Clifford says his propane boiler takes far less fuel than a diesel boiler to produce the same amount of heat. Considering physics, how is this possible? ...
That depends on what you mean by "less."
I notice Clifford mentions above that propane has more BTU per pound
than diesel, which is true. However, it has less
BTU per gallon
, as you have already noted. The two substances have very different densities, so a gallon of propane weighs just a little more than half what a gallon of diesel does.
So, yes, it takes "less fuel" measured by weight
. It takes more
fuel measured by volume
I don't know about you, but virtually every place I have ever purchased either diesel or propane, it has been sold by the gallon, not the pound. So I find it more convenient to compare fuels by volume.
Right at this moment, the average nationwide prices of the two fuels are virtually equivalent on a per-BTU basis, but that's comparing road diesel to off-road LPG, and average retail price for diesel vs. bulk delivery price for LPG. In practice, we have found that LPG runs us around $3 per gallon on the road, which makes diesel, even with the road tax, the clear winner at the moment. Since we have cylinders rather than a tank, we often get gouged for LPG even more, since many outlets have a $20 minimum for cylinders (we usually talk them into filling both our diminutive 11-pound bottles for that price), which puts the price closer to $5 per gallon.
If you compare off-road diesel pricing to LPG, the numbers get even better. Red diesel is probably as easy to find as true bulk-priced LPG. We can't use it (no separate tank), but we at least get all the federal road tax (26 cents a gallon) back at the end of each year for our heater usage. That makes diesel's advantage even more clear cut.
If you are trying to save money on heating fuel over the life of the coach, diesel is a better choice (at this writing). If you are trying to save weight on heating fuel, LPG is a better choice above a certain amount (below that amount, the extra weight of the tanks negates the savings -- I'd have to do more research to know where the crossing point is).
As far as "efficiency" is concerned, this term relates strictly to how much of each BTU in the base fuel is translated to usable BTU of heating in whatever you are trying to heat (inside of the coach, water, soup, whatever). Generally, it is easier to extract more of each BTU of LPG than diesel at the burner
. However, more of each BTU of LPG is lost "up the flue" than for diesel due to the nature of the fuel and safety considerations. For this reason, it is usually more efficient to use propane for something like a cooktop (and diesel cooktops are notoriously finicky anyway), whereas it is usually more efficient to use diesel for something like a boiler (hydronic or otherwise). Direct forced-air furnaces fall in the middle and are something of a wash; you need to compare them model by model.

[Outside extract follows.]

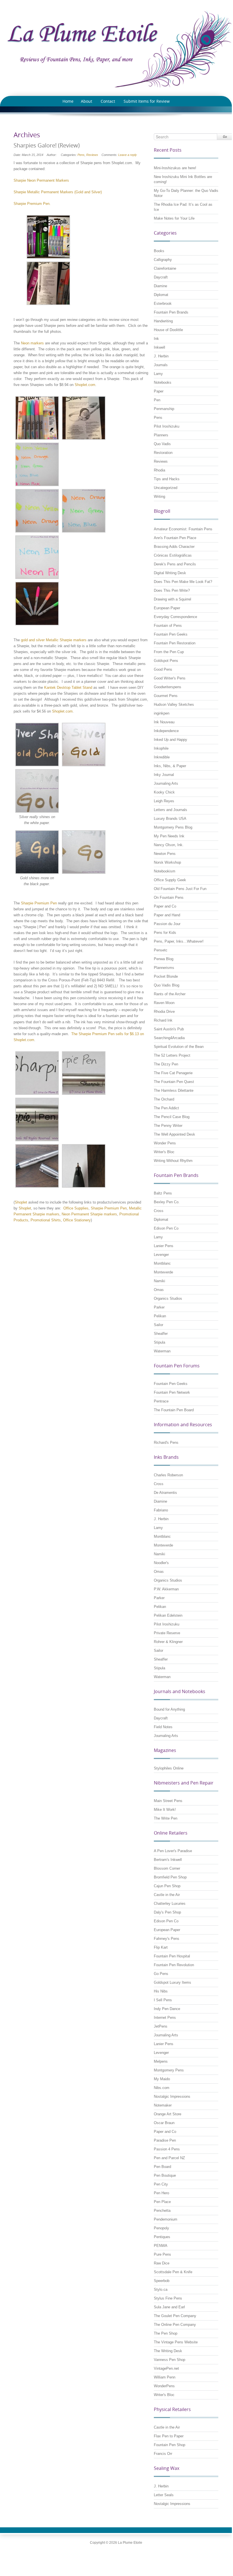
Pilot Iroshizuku (166, 426)
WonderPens (164, 2386)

None of which means anything without taking into consideration the totality of the system. Efficiency is lost in every step of the process, not just at the burner. So it's not possible to make sweeping statements like "diesel is more efficient than propane" or "gasoline is less efficient than natural gas." So much depends on the design of the rest of the system. For example, resistive electric heat is the most "efficient" of all (every kWh consumed is turned directly into heat), but it is still likely the most expensive option and of limited practicality in most circumstances, so the 100% efficiency is meaningless.